● **What this task involves**
An exact copy of all the entries is what is needed here.

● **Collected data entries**
****************************************
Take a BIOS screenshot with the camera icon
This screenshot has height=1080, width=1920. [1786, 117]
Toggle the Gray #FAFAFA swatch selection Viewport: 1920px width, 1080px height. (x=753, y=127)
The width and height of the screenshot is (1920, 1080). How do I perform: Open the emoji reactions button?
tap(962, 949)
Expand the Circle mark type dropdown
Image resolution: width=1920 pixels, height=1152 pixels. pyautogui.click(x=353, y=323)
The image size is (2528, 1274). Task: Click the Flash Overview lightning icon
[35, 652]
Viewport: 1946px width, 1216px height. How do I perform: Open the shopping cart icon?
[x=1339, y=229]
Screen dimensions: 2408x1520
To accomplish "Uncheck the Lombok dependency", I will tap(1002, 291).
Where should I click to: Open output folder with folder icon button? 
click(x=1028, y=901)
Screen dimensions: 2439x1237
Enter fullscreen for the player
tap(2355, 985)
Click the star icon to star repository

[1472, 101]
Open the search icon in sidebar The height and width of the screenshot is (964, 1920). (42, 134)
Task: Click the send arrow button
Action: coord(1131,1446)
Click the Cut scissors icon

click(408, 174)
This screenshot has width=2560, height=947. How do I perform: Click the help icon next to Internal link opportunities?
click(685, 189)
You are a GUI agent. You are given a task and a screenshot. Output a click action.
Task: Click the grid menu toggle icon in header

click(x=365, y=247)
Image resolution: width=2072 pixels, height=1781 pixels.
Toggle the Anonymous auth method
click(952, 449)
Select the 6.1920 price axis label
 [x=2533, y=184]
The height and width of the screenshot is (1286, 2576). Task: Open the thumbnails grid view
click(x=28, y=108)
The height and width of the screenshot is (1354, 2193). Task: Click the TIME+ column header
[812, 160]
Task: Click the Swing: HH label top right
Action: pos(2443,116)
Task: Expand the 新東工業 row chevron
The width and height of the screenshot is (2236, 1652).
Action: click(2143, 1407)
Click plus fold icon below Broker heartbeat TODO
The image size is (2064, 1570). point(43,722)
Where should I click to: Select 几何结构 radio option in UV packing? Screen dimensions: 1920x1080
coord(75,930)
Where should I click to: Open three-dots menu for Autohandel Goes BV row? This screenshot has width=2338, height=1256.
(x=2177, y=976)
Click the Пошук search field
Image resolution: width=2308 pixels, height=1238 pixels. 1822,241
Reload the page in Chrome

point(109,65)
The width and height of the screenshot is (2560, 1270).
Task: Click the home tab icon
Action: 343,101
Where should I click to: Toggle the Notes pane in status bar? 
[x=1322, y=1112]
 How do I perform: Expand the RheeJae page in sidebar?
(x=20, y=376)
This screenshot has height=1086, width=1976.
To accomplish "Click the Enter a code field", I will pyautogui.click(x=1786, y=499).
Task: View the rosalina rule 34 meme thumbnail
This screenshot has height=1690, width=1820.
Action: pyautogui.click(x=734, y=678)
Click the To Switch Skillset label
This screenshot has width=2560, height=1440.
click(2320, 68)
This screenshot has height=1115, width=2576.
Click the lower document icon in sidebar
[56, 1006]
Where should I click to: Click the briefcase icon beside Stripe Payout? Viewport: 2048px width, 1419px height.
****************************************
● **Answer space**
Take a BIOS screenshot with the camera icon
This screenshot has height=1080, width=1920. [1786, 117]
Toggle the Gray #FAFAFA swatch selection Viewport: 1920px width, 1080px height. (x=753, y=127)
The width and height of the screenshot is (1920, 1080). How do I perform: Open the emoji reactions button?
tap(962, 949)
Expand the Circle mark type dropdown
Image resolution: width=1920 pixels, height=1152 pixels. pyautogui.click(x=353, y=323)
The image size is (2528, 1274). Task: Click the Flash Overview lightning icon
[35, 652]
Viewport: 1946px width, 1216px height. How do I perform: Open the shopping cart icon?
[x=1339, y=229]
Screen dimensions: 2408x1520
To accomplish "Uncheck the Lombok dependency", I will tap(1002, 291).
Where should I click to: Open output folder with folder icon button? 
click(x=1028, y=901)
Screen dimensions: 2439x1237
Enter fullscreen for the player
tap(2355, 985)
Click the star icon to star repository

[1472, 101]
Open the search icon in sidebar The height and width of the screenshot is (964, 1920). (42, 134)
Task: Click the send arrow button
Action: coord(1131,1446)
Click the Cut scissors icon

click(408, 174)
This screenshot has width=2560, height=947. How do I perform: Click the help icon next to Internal link opportunities?
click(685, 189)
You are a GUI agent. You are given a task and a screenshot. Output a click action.
Task: Click the grid menu toggle icon in header

click(x=365, y=247)
Image resolution: width=2072 pixels, height=1781 pixels.
Toggle the Anonymous auth method
click(952, 449)
Select the 6.1920 price axis label
 [x=2533, y=184]
The height and width of the screenshot is (1286, 2576). Task: Open the thumbnails grid view
click(x=28, y=108)
The height and width of the screenshot is (1354, 2193). Task: Click the TIME+ column header
[812, 160]
Task: Click the Swing: HH label top right
Action: pos(2443,116)
Task: Expand the 新東工業 row chevron
The width and height of the screenshot is (2236, 1652).
Action: click(2143, 1407)
Click plus fold icon below Broker heartbeat TODO
The image size is (2064, 1570). point(43,722)
Where should I click to: Select 几何结构 radio option in UV packing? Screen dimensions: 1920x1080
coord(75,930)
Where should I click to: Open three-dots menu for Autohandel Goes BV row? This screenshot has width=2338, height=1256.
(x=2177, y=976)
Click the Пошук search field
Image resolution: width=2308 pixels, height=1238 pixels. 1822,241
Reload the page in Chrome

point(109,65)
The width and height of the screenshot is (2560, 1270).
Task: Click the home tab icon
Action: 343,101
Where should I click to: Toggle the Notes pane in status bar? 
[x=1322, y=1112]
 How do I perform: Expand the RheeJae page in sidebar?
(x=20, y=376)
This screenshot has height=1086, width=1976.
To accomplish "Click the Enter a code field", I will pyautogui.click(x=1786, y=499).
Task: View the rosalina rule 34 meme thumbnail
This screenshot has height=1690, width=1820.
Action: pyautogui.click(x=734, y=678)
Click the To Switch Skillset label
This screenshot has width=2560, height=1440.
click(2320, 68)
This screenshot has height=1115, width=2576.
Click the lower document icon in sidebar
[56, 1006]
Where should I click to: Click the briefcase icon beside Stripe Payout? Viewport: 2048px width, 1419px height.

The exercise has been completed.